Immer mehr Menschen misstrauen chemisch hergestellten Medikamenten und lassen sich von möglichen Nebenwirkungen abschrecken – und das zu Recht. Kopfschmerzen und Migräne-Anfälle, Schwindel- und Schwächegefühle, die Beeinträchtigung anderer Organe: Die Liste der Begleiterscheinungen und Nebenwirkungen ist bereits bei „harmlosen“ Schmerztabletten ziemlich lang. Wer deshalb auf chemische Medikamente verzichten will, der kann zu einer natürlichen Alternative greifen: Homöopathie.

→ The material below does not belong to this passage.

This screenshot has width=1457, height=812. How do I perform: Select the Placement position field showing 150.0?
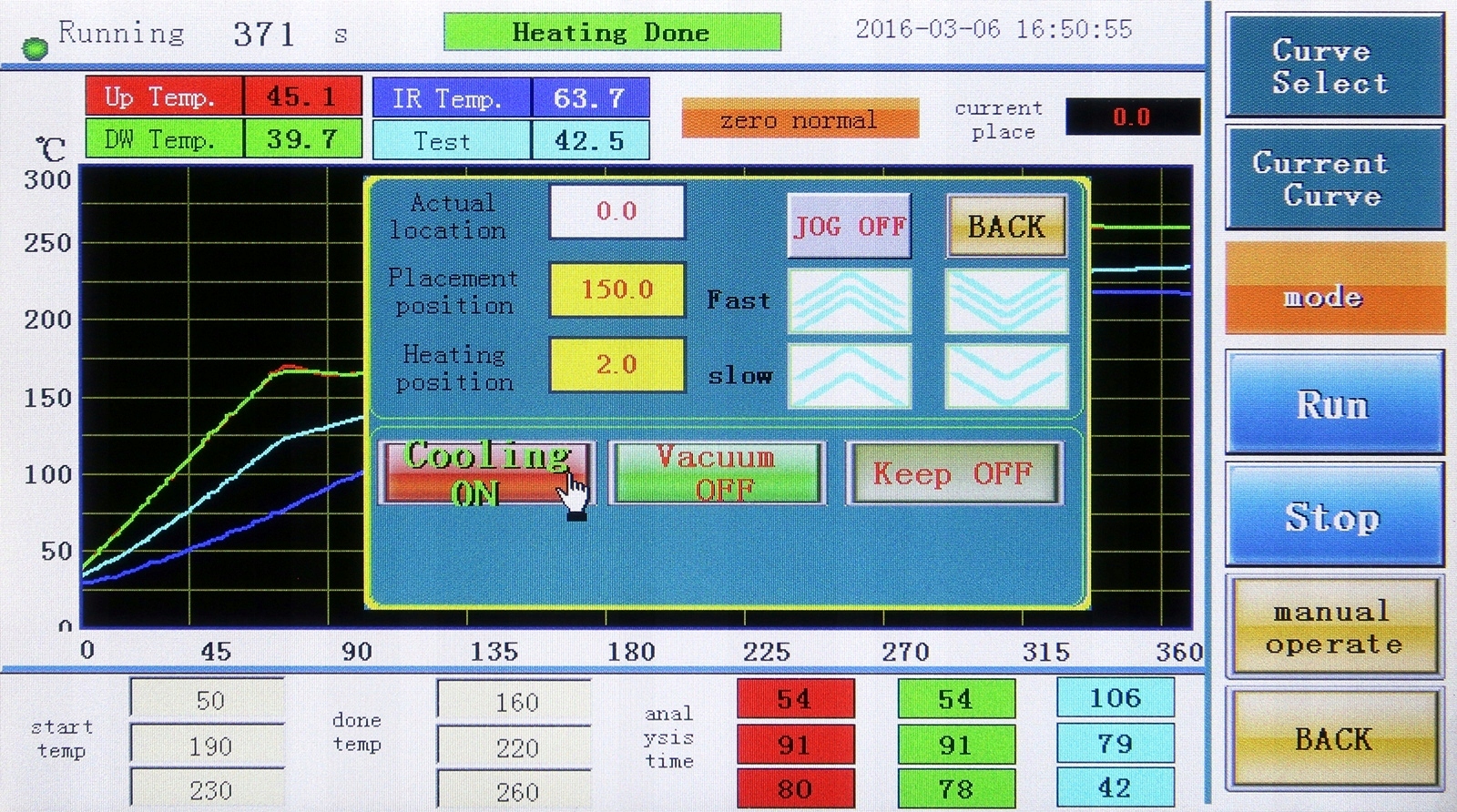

So funktioniert eine homöopathische Behandlung
Die Behandlung mit homöopathischen Mitteln ähnelt dem Prinzip einer Impfung. Homöopathen diagnostizieren den Krankheitserreger und verabreichen ihn dem Patienten in abgeschwächter Form. Hierfür werden die Erreger ganz einfach mit Hilfe von Alkohol oder Milchzucker verdünnt und sorgfältig vermischt. So schwächen sie den Körper des Patienten nicht allzu sehr und lassen ihm genügend Energie, um gegen die Krankheit anzugehen.
Der Körper des Erkrankten erkennt den Stoff nach der Verabreichung sofort und bildet schnell Antikörper dagegen, um die Krankheit zu bekämpfen. Zunächst entsteht die sogenannte Erstverschlimmerung, die oft als Nebenwirkung fehlinterpretiert wird. Diese zeigt lediglich, dass der Körper die Krankheitserreger registriert, allerdings noch nicht genügend Antikörper produziert hat. Sind diese erst einmal im Körper vorhanden, legt sich auch die Erstverschlimmerung wieder und der Körper des Patienten kommt wieder zu Kräften.
Kritik an der natürlichen Heilmethode
Obwohl viele homöopathische Behandlungen zu sichtbaren Erfolgen geführt haben, gibt es viele Kritiker dieser Methode. Und ihr Argument ist schlagkräftig: Bis heute gibt es keine wissenschaftliche Begründung dafür, dass die Wirkung homöopathischer Arzneimittel über einen Placebo-Effekt hinausgeht. Auch die oftmals extreme Verdünnung der Krankheitserreger ist umstritten. Der Erfolg der Homöopathie hängt deshalb vermutlich stark mit der Einstellung des Patienten zur Behandlungsmethode ab.